The lyrical themes of Practice What You Preach are more about politics and society than the occult themes of the band's previous two albums. The title track of this album was a moderate mainstream rock hit, which featured a music video that gained substantial MTV airplay, as did "The Ballad". By June 1992, Practice What You Preach had sold over 450,000 copies in the U.S,
Reviews for Practice What You Preach have generally been favorable. Allmusic's Alex Henderson awards it three stars out of five, and for the album, he claims that Testament placed "more emphasis on subjects like freedom of choice, political corruption, hypocrisy, and the effects of greed and avarice" and that "its musical approach is much the same -- under the direction of metal producer Alex Perialas."
Practice What You Preach entered the Billboard 200 album charts in September 1989, a month after its release. The album peaked at number 77 and remained on the chart for twelve weeks.

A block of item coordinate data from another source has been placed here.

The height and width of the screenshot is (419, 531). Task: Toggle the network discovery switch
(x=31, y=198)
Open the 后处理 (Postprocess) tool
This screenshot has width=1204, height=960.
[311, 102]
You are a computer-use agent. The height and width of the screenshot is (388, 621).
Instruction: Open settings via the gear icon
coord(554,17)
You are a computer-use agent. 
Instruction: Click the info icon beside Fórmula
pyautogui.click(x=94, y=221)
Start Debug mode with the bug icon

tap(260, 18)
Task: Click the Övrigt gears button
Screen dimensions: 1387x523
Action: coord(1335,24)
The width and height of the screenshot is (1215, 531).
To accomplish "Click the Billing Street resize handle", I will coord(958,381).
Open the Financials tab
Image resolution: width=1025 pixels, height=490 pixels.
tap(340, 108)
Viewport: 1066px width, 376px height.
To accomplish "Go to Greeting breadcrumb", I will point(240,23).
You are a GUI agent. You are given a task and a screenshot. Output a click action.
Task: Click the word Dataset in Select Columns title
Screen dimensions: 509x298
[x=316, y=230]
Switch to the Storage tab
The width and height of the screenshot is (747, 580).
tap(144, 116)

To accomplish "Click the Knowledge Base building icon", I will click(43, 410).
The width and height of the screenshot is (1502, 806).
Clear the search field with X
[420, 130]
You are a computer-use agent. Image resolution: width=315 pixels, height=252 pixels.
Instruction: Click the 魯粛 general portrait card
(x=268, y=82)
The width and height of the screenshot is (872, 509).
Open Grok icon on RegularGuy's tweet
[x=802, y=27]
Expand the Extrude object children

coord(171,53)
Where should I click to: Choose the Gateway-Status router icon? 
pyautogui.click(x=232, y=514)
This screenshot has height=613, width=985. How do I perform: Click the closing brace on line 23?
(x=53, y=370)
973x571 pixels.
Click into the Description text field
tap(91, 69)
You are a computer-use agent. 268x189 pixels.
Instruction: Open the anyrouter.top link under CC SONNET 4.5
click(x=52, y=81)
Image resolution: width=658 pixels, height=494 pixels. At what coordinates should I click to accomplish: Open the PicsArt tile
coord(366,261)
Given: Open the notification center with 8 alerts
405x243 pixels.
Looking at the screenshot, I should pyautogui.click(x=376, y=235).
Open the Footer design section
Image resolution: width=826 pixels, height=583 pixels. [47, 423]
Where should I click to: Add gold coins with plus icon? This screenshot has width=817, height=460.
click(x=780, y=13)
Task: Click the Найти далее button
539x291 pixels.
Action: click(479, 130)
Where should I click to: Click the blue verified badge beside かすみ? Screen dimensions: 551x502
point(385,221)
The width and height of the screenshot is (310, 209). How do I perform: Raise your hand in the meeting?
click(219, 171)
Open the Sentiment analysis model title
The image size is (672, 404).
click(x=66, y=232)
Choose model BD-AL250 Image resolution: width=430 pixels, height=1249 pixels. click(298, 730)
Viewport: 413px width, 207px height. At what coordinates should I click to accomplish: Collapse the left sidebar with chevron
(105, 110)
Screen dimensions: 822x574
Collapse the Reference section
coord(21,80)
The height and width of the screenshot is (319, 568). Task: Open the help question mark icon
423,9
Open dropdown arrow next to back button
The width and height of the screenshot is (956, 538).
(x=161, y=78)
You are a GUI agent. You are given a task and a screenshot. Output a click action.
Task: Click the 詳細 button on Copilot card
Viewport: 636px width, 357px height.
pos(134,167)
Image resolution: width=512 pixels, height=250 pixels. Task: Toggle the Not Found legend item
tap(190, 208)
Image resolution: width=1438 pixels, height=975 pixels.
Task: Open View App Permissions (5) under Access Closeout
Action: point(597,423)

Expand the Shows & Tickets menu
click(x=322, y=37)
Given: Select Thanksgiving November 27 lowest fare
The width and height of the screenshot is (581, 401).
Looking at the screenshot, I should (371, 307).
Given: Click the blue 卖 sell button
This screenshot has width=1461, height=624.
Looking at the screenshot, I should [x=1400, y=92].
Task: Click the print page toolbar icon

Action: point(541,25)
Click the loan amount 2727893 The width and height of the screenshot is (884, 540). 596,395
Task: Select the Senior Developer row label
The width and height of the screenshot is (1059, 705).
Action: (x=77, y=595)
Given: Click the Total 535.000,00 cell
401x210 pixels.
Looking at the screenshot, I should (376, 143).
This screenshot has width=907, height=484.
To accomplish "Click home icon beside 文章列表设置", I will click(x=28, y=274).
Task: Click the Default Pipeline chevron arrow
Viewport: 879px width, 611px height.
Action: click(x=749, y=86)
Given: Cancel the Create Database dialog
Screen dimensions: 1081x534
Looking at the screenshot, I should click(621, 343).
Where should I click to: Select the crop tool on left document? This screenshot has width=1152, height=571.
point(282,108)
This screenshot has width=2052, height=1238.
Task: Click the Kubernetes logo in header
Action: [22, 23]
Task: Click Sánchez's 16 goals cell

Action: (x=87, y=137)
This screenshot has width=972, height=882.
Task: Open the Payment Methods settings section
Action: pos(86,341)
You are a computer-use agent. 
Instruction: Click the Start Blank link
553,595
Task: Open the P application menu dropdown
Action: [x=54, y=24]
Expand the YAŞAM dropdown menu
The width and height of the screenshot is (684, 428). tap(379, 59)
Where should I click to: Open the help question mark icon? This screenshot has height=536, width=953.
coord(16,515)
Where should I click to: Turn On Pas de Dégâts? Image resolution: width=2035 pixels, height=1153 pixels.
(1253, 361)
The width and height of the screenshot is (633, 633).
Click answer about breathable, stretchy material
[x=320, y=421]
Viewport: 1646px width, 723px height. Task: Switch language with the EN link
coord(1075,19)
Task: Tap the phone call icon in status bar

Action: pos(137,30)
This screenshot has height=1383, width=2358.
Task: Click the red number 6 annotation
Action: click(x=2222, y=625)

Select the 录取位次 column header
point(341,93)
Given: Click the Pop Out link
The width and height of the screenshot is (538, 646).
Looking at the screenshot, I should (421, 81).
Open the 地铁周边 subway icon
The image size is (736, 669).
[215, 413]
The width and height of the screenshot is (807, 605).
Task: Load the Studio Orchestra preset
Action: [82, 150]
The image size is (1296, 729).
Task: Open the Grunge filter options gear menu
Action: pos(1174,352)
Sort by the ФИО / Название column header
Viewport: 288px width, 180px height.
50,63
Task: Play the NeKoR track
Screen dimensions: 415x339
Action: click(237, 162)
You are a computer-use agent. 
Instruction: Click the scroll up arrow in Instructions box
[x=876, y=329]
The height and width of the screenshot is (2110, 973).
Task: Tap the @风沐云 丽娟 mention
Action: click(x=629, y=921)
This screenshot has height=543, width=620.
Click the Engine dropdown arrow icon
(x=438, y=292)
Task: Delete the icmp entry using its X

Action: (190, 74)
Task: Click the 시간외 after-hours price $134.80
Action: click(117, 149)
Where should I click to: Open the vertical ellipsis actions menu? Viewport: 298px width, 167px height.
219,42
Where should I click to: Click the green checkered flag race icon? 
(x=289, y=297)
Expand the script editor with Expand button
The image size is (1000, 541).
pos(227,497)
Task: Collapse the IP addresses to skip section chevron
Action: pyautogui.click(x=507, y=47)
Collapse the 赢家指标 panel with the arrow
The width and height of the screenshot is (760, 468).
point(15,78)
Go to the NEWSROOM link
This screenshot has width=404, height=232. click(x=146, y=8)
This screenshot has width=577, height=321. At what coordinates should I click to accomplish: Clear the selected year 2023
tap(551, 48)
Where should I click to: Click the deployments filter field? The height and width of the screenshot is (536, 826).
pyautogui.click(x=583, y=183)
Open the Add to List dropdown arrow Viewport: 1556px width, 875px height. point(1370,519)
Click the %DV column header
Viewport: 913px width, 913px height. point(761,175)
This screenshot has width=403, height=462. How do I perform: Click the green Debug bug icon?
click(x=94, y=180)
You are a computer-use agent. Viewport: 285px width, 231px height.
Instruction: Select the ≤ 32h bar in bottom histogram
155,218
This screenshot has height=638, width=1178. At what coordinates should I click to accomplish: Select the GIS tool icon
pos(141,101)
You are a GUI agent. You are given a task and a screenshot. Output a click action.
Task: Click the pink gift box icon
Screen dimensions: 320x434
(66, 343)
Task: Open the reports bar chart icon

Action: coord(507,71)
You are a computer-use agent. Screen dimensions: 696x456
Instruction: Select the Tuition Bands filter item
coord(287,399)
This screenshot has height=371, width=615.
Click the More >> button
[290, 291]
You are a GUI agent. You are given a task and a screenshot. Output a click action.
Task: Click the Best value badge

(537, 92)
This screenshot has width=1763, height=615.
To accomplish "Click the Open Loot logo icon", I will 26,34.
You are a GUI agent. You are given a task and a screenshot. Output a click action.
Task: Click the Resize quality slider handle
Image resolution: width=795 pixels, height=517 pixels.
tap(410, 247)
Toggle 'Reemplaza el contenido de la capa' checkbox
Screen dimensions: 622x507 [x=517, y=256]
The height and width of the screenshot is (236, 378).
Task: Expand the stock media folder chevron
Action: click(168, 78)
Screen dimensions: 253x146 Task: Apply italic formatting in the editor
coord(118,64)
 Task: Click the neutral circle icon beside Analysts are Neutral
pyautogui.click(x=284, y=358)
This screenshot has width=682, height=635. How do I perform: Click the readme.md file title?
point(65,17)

Testament toured for less than a year to promote Practice What You Preach. They embarked on a one-month U.S. tour in October 1989 with Annihilator and Wrathchild America (who had just released their respective debut albums Alice in Hell and Climbin' the Walls), and played two shows in California with Nuclear Assault and Voivod in December. The second leg of the Practice What You Preach tour began in January 1990, when Testament was supporting Mortal Sin in Germany and the UK with Xentrix and Horse London. Following their first visit to Japan in February, Testament embarked on a two-month U.S. tour with Savatage, which featured support from Nuclear Assault, Dead Horse and Dark Angel. After the Practice What You Preach tour came to an end in May 1990, Testament began work on their fourth studio album Souls of Black.